In response to comments and issues raised, Dr Ranjit Gill (Stockport CCG) highlighted the following issues:-

 

·         Suggestions by those opposed to any changes to hospitals, and echoed by some of those involved at engagement events, that the primary driver for the proposals was financial were not supported by the data made available by the CCGs in Common as part of the business case that provided clear clinical reasons for change.

·         There was clear evidence that local diagnostics and treatment through a primary care setting was safer, quicker, more effective and cheaper than the hospitalised alternatives. Pursuing these primary care based alternatives where there was evidence of quality and safety was clinically the right approach.

·         The preparation of the Healthier Together Programme and the South-Sector work had provided clear evidence that the local health economy is over-hospitalised, and was also not able to meet the changing needs of the population. The hospital system itself was flawed as it forced Trusts to compete for emergency care, whereas the Healthier Together proposals sought to develop a network of hospitals and to create a single service for patients.

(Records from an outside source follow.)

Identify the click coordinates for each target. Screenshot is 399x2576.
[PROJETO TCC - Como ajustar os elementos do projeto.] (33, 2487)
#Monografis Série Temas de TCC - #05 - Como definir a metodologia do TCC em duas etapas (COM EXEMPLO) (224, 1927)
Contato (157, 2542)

·         The evidence for this has been available to commissioners for a number of years but was not acted upon with sufficient urgency, meaning that future change would inevitably be more dramatic, but that it was irresponsible to not act on evidence of avoidable deaths of the scale involved.

·         In relation to the consultation, this was designed with an organisation with a proven track record in this area. Due to the complexity of the task in preparing the business cases, the consultation began later than planned but other constraints required it to take place when it had.

 

The Chair summarised the key themes to have emerged from the discussions as:-

 

·         the significance of the cultural change needed, particularly in relation to the development of single service model of provision;

·         there were actions commissioner and providers could and should take in the shorter term prevent people dying unnecessarily, and this should form part of the analysis prior to the next phase of the programme to identify where these can be achieved.

·         Greater and more thorough public engagement was needed on the wider implications of the Programme, particularly the Primary Care and Integration strands.

 

RESOLVED – That the Chair be authorised to prepare a response to the Healthier Together consultation to incorporate the issues raised at this meeting and to circulate a draft to members of the Board prior to submission.